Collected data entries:
+--
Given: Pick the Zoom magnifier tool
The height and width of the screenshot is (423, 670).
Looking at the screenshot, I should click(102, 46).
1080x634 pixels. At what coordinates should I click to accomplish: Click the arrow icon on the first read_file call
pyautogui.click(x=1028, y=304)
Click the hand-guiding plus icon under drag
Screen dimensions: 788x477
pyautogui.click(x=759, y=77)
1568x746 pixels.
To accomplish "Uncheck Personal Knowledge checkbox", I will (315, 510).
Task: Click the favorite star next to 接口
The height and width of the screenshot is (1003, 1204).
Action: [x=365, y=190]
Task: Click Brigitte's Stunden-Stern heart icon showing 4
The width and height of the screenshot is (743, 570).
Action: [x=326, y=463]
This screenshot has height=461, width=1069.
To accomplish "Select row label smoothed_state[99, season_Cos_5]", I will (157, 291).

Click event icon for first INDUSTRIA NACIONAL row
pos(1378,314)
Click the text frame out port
+--
• ABOUT THIS TASK:
Each line above should be duplicated without any alteration.

• SOLUTION TO THE PROBLEM:
Given: Pick the Zoom magnifier tool
The height and width of the screenshot is (423, 670).
Looking at the screenshot, I should click(102, 46).
1080x634 pixels. At what coordinates should I click to accomplish: Click the arrow icon on the first read_file call
pyautogui.click(x=1028, y=304)
Click the hand-guiding plus icon under drag
Screen dimensions: 788x477
pyautogui.click(x=759, y=77)
1568x746 pixels.
To accomplish "Uncheck Personal Knowledge checkbox", I will (315, 510).
Task: Click the favorite star next to 接口
The height and width of the screenshot is (1003, 1204).
Action: [x=365, y=190]
Task: Click Brigitte's Stunden-Stern heart icon showing 4
The width and height of the screenshot is (743, 570).
Action: [x=326, y=463]
This screenshot has height=461, width=1069.
To accomplish "Select row label smoothed_state[99, season_Cos_5]", I will (157, 291).

Click event icon for first INDUSTRIA NACIONAL row
pos(1378,314)
Click the text frame out port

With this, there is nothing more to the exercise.